EXERCISE DESCRIPTION
According to the summary on the iCaspase9 fail-safe for iPSC-derived cells, what share of iPSCs and iPSC-NS/PCs did the iCaspase9 system drive into apoptosis in vitro?

EXCERPT PROVIDED
Human induced pluripotent stem cells (iPSCs) are promising in regenerative medicine. However, the risks of teratoma formation and the overgrowth of the transplanted cells continue to be major hurdles that must be overcome. Here, we examined the efficacy of the inducible caspase-9 (iCaspase9) gene as a fail-safe against undesired tumorigenic transformation of iPSC-derived somatic cells. We used a lentiviral vector to transduce iCaspase9 into two iPSC lines and assessed its efficacy in vitro and in vivo. In vitro, the iCaspase9 system induced apoptosis in approximately 95% of both iPSCs and iPSC-derived neural stem/progenitor cells (iPSC-NS/PCs). To determine in vivo function, we transplanted iPSC-NS/PCs into the injured spinal cord of NOD/SCID mice. All transplanted cells whose mass effect was hindering motor function recovery were ablated upon transduction of iCaspase9. Our results suggest that the iCaspase9 system may serve as an important countermeasure against post-transplantation adverse events in stem cell transplant therapies.

EXTRACTED RECORDS
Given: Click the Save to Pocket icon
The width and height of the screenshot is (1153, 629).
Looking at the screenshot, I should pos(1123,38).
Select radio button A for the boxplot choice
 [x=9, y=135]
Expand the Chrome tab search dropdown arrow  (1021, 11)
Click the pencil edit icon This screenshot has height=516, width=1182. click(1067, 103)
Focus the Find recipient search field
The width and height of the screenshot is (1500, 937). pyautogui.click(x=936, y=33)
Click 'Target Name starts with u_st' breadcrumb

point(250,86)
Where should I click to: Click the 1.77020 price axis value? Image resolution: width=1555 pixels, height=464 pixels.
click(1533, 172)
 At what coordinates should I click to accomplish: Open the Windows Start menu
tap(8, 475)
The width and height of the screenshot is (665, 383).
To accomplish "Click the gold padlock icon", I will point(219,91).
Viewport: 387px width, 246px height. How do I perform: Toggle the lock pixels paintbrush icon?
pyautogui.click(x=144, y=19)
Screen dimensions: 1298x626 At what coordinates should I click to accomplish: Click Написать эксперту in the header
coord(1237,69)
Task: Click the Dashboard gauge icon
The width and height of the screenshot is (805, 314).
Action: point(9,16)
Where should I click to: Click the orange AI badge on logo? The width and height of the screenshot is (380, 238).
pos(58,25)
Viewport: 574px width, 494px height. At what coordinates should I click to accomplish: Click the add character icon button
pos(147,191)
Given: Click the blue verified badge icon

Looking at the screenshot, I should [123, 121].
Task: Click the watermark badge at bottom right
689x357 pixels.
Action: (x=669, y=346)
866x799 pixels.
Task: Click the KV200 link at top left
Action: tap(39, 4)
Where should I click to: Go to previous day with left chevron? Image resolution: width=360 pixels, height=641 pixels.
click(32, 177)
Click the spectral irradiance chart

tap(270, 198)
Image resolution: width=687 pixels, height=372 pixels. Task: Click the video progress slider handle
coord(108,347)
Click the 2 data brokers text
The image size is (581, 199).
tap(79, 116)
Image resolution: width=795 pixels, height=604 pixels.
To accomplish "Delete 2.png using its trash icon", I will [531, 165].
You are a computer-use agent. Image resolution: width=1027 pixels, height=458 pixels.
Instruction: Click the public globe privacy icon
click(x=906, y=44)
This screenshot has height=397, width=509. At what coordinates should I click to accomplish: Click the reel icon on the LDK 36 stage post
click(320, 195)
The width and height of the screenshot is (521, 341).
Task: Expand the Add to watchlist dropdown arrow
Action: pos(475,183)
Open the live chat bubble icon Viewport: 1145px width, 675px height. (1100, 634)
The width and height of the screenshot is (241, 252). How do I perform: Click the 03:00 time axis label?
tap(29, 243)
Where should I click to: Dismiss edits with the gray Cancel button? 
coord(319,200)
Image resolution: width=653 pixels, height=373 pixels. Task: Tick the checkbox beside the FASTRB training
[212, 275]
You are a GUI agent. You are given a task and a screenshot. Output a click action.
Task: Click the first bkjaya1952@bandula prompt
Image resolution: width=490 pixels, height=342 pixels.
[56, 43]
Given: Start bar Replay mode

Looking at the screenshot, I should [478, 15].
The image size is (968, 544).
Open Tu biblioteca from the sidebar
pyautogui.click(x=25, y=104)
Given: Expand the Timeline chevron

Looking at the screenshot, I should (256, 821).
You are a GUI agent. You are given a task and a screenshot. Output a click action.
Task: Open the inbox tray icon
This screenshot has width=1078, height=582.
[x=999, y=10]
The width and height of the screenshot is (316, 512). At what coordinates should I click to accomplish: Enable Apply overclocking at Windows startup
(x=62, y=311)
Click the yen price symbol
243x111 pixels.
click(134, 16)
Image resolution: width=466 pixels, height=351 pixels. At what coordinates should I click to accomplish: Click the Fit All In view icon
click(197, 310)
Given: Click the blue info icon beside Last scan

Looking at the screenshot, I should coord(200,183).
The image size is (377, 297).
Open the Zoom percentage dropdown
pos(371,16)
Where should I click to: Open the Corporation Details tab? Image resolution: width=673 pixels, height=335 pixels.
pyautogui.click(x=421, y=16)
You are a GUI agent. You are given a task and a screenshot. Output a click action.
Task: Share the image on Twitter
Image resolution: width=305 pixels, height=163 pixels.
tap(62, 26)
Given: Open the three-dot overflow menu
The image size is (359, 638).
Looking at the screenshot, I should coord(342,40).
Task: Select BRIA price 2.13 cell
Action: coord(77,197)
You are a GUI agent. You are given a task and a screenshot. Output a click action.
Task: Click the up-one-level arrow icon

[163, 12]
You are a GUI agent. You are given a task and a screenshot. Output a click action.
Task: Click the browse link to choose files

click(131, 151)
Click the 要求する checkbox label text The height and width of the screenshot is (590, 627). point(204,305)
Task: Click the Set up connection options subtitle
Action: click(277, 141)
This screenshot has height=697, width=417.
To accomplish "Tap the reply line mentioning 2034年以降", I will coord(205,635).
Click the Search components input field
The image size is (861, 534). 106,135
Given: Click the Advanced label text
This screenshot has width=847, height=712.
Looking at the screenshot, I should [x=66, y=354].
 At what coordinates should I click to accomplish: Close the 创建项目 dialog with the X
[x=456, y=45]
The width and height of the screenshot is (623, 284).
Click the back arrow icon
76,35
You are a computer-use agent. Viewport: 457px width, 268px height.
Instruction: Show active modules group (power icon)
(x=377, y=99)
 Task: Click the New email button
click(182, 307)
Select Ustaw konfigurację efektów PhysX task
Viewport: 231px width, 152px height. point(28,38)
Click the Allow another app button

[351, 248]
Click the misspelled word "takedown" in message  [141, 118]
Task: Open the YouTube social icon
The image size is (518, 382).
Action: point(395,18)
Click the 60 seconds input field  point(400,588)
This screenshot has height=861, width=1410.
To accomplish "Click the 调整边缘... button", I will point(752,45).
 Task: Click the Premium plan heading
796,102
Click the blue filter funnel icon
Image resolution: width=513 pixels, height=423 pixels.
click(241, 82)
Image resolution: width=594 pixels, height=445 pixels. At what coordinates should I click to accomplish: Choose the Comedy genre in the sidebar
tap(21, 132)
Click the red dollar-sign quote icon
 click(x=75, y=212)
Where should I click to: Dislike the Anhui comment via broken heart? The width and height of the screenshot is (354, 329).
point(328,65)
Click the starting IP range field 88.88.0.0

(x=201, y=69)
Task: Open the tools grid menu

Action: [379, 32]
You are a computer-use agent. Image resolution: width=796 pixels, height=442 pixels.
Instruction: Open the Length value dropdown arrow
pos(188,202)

TASK RESULT
Approximately 95%.